Code to reproduce all results is available at https://github.com/bdsp-core/prophet. The Prophet (PRediction Of Disease PHEnoTypes) framework provides a modular, configurable pipeline for EHR phenotyping that can be applied to the data in this repository or extended to new phenotypes.

Each phenotype directory is self-contained: load the parquet files for a given phenotype to access the clinical notes, extracted features, and expert annotations for that condition. The train_input.parquet file in each directory provides the combined feature matrix ready for model training and evaluation.

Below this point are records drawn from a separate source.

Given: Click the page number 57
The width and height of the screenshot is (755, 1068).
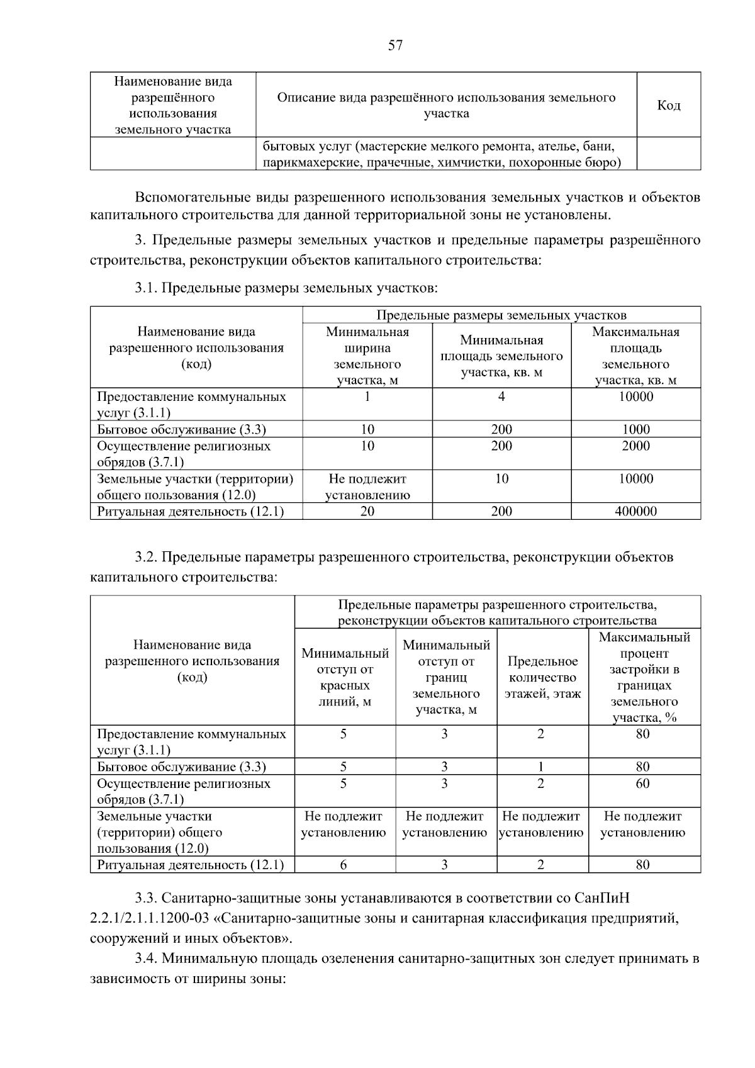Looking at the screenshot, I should (x=395, y=45).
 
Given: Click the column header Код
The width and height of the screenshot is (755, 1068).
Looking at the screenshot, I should (x=668, y=105).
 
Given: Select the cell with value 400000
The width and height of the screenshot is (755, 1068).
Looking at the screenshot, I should (x=635, y=512).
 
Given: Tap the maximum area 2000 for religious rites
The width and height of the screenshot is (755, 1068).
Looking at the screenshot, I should (x=635, y=446).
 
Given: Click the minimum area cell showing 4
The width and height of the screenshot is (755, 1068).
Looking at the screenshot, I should (x=501, y=397).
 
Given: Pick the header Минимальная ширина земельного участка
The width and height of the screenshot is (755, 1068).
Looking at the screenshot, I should (x=367, y=356).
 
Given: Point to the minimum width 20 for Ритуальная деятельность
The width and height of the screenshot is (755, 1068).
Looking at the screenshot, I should (x=367, y=512).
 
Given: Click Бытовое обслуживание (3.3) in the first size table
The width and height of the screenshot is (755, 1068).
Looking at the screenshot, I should (x=182, y=430).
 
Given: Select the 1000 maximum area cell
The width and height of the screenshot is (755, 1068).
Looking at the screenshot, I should (x=635, y=430).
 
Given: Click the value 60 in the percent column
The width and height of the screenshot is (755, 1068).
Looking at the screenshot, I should (x=642, y=784).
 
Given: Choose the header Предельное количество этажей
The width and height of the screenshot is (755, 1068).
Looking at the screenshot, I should (x=542, y=678).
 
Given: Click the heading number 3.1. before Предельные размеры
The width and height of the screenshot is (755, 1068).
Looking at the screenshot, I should (x=146, y=289).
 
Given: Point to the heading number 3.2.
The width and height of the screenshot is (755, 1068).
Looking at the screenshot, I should (x=146, y=558).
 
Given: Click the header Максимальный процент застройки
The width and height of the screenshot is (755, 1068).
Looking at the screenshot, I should (x=644, y=678).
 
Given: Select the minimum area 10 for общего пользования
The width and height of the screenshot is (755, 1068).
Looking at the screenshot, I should (x=501, y=479).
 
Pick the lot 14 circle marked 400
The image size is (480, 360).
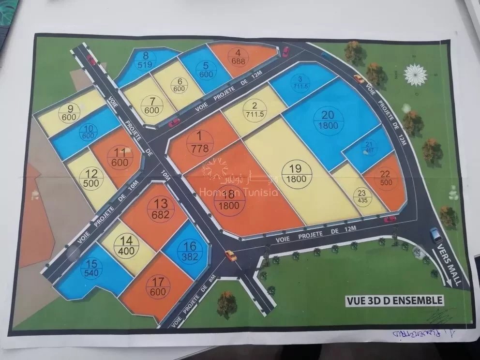coord(127,245)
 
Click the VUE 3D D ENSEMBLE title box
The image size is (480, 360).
coord(394,300)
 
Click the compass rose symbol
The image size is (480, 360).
coord(416,75)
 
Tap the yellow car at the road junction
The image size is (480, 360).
coord(231,255)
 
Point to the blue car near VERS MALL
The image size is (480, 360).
coord(436,235)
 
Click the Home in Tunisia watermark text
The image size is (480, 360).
coord(239,192)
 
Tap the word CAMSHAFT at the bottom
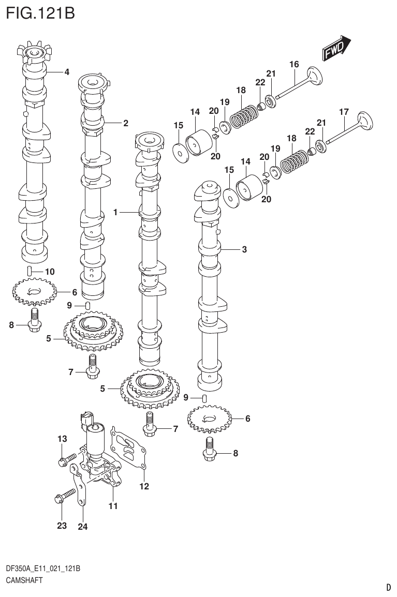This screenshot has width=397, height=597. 24,580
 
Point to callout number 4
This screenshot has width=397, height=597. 67,72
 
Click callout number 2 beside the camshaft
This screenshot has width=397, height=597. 125,123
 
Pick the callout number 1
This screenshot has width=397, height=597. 116,212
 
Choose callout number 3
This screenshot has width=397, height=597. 244,249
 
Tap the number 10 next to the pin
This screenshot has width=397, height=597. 50,271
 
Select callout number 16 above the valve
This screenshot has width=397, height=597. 294,65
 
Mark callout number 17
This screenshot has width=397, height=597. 344,112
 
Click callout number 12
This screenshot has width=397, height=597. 144,486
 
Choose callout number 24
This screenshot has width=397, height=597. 83,527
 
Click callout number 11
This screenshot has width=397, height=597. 113,506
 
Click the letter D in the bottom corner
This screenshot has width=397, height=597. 388,587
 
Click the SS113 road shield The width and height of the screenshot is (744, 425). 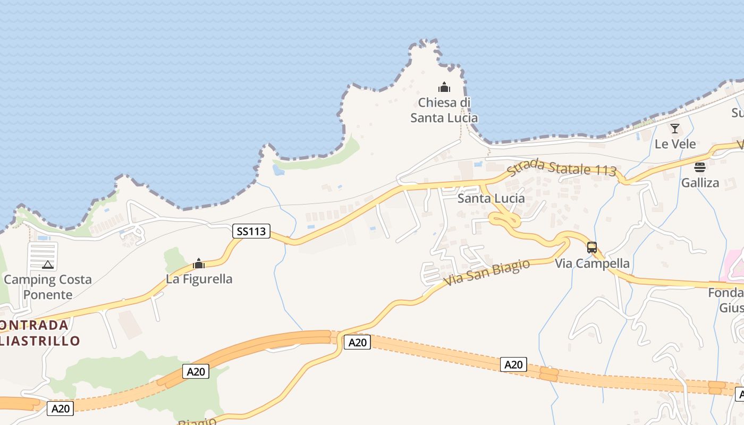(x=251, y=231)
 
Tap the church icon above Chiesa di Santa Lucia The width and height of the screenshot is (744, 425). (x=444, y=87)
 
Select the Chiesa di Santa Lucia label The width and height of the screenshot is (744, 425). (x=444, y=110)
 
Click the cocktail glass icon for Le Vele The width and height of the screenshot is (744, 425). (x=675, y=129)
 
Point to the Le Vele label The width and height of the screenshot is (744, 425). (x=675, y=144)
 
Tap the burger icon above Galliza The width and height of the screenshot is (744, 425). (x=700, y=167)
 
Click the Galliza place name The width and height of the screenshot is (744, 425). (x=700, y=183)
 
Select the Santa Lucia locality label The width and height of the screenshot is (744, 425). (x=491, y=198)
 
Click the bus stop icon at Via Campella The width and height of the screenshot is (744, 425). (x=592, y=248)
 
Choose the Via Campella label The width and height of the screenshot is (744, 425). (x=592, y=263)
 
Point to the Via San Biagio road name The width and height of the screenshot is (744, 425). (x=486, y=273)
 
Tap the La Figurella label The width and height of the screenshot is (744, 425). (x=199, y=278)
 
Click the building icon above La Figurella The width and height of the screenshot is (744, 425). (x=199, y=264)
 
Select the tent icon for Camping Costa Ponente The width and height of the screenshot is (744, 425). (x=47, y=265)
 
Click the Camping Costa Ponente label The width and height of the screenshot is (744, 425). (x=47, y=287)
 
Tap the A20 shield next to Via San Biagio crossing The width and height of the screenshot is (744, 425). (x=357, y=343)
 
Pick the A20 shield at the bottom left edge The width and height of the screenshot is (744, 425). (x=60, y=409)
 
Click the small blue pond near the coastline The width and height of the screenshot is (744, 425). (x=278, y=170)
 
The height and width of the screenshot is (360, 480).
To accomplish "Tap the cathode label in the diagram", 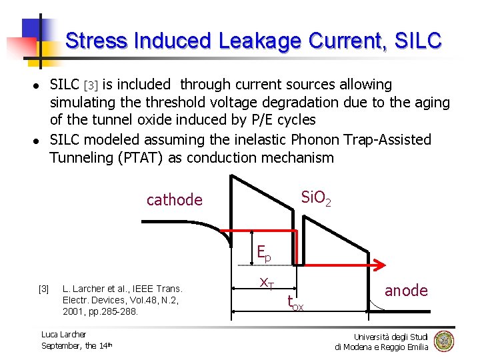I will click(x=174, y=199).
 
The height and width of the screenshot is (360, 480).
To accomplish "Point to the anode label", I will click(x=406, y=291).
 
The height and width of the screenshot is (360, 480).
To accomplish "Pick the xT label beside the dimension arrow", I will click(x=267, y=283).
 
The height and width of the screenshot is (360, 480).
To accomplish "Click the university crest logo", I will click(x=443, y=341).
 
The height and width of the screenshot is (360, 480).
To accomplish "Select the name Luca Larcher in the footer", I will click(x=63, y=334).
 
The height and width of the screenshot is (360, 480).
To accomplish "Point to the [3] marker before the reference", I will click(x=43, y=289).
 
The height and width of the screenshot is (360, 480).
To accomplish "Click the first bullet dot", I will click(x=37, y=86).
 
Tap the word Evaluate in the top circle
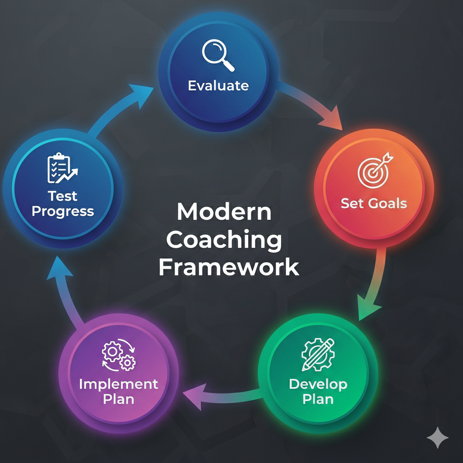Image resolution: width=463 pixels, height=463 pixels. point(218,85)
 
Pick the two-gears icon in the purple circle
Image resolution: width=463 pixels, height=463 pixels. point(118,356)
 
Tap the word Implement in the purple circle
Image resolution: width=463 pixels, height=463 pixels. point(118,384)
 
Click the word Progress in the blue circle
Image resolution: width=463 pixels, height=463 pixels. point(63,211)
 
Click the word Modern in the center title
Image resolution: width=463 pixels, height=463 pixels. point(224,212)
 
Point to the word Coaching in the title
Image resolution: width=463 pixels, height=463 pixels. point(224,240)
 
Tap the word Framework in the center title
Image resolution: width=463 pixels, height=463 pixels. point(229,267)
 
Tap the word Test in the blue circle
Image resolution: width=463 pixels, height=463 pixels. point(63,196)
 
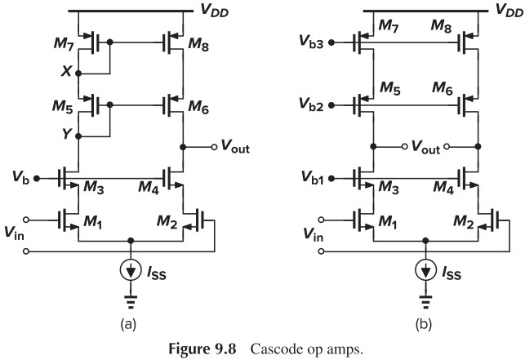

The data can be loaded using standard Python libraries (pandas, polars, pyarrow). Example:

import pandas as pd
annot = pd.read_parquet('epilepsy/annot.parquet')
feat = pd.read_parquet('epilepsy/feat.parquet')
notes = pd.read_parquet('epilepsy/note.parquet')

For cross-site validation experiments, the demo.parquet file contains site identifiers enabling leave-one-site-out evaluation.

Ethics

This study was conducted under IRB protocols approved by Beth Israel Deaconess Medical Center (BIDMC), Mass General Brigham (MGB), Boston Children’s Hospital (BCH), Stanford University, Emory University, and Kaiser Permanente (BIDMC IRB #s: 2024P000804, 2024P000807, 2022P000417, 2022P000481; MGB IRB #s: 2023P000487, 2013P001024; sites other than BIDMC and MGB ceded review to the BIDMC IRB). Informed consent was waived as this was a secondary analysis of de-identified data.

Acknowledgements

MBW’s laboratory is supported by grants from the NIH (R01AG073410, R01HL161253, R01NS126282, R01AG073598, R01NS131347, R01NS130119) and AWS.

Conflicts of Interest

MBW is a co-founder, serves as a scientific advisor and consultant to, and has a personal equity interest in Beacon Biosignals. Beacon Biosignals did not contribute funding and played no role in this work. SFZ received royalties from Springer and Wolters Kluwer.